Does the provision for waiver of trial by jury apply to any or to all of these causes of action? The learned court below held that it did. With that conclusion we are in disagreement. The tenants who held over after expiration of the terms of their lease became, by virtue of the emergency rent laws, statutory tenants ( Stern v. Equitable Trust Co., 238 N.Y. 267). The terms and conditions of their written lease, except as to rental and duration, carry over into the so-called "statutory tenancy" — a tenancy which is not the conventional relationship of landlord and tenant but one which is created by statute and to which certain important, newly created, rights and obligations attach solely by virtue of the statute.

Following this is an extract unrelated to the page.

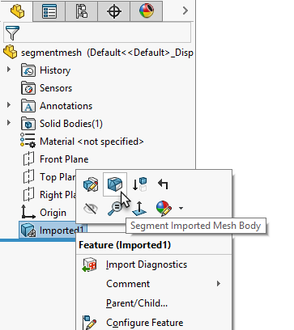Click the Rollback arrow icon
This screenshot has width=294, height=330.
click(164, 184)
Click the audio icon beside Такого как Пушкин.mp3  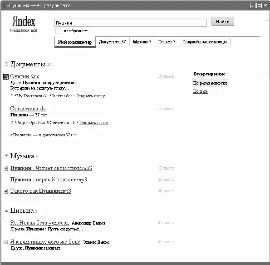click(x=6, y=191)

This court held in Schultz v. Wietchner ( 271 App. Div. 971), that a waiver of trial by jury worded the same as that involved in the present case applied to summary proceedings instituted to obtain possession of property where the landlord claimed the right of immediate occupancy in good faith for his own use. The Commercial Rent Law was there involved and the waiver agreement was entered into before that statute was enacted. This court held that, although the Commercial Rent Law attached a new condition to the right of a landlord to evict a tenant at the expiration of his term, namely, the requirement of good faith in demanding immediate possession for the landlord's personal use, the waiver of trial by jury nevertheless applied. In that case, however, the proceeding was one directly relating to the occupancy of the tenant and to the right of the landlord to recover possession after termination of the written lease. In the present case the causes of action are those created entirely by statute. They in no way affect the conventional relationship of landlord and tenant. They exist not by virtue of such relationship but solely because of the statute itself. In that way they differ from the other terms and conditions of the written lease which exist by virtue of the contractual relationship and are carried over into the new statutory tenancy.

It is not our province to determine whether as a matter of policy landlord and tenant proceedings to which the emergency rent laws apply should be tried before a jury rather than before a judge. It suffices for us to hold that the right of trial by jury is an important right; that while it may be waived by agreement covering future litigation between the parties, the extent of the waiver is one of intention, expressed intention to be sure, but intention nevertheless to be determined in the light of all the circumstances. It is one thing to say that the waiver of trial by jury applies to all the terms and conditions of the expired lease which are carried over into the new statutory tenancy. It is altogether different to maintain that such a waiver applies to terms and conditions which do not find their origin in the written lease, which could not have been within the contemplation of the parties when the waiver agreement was made but which were later brought into being by statutory enactment. It may well be that the distinction between Schultz v. Wietchner ( supra) and the present case is one of degree only, but the difference of degree is so substantial as to constitute a difference of kind. The rule of Schultz v. Wietchner should not be extended to cover causes of action such as are here involved.

The order striking the cause from the jury calendar should, accordingly, be reversed, with $20 costs and disbursements in favor of appellants and the motion denied.

GLENNON, J.P., COHN, CALLAHAN and VAN VOORHIS, JJ., concur.

Order striking action from the jury trial calendar and placing same on the nonjury calendar unanimously reversed, with $10 costs and disbursements to the appellants and the motion denied. Settle order on notice.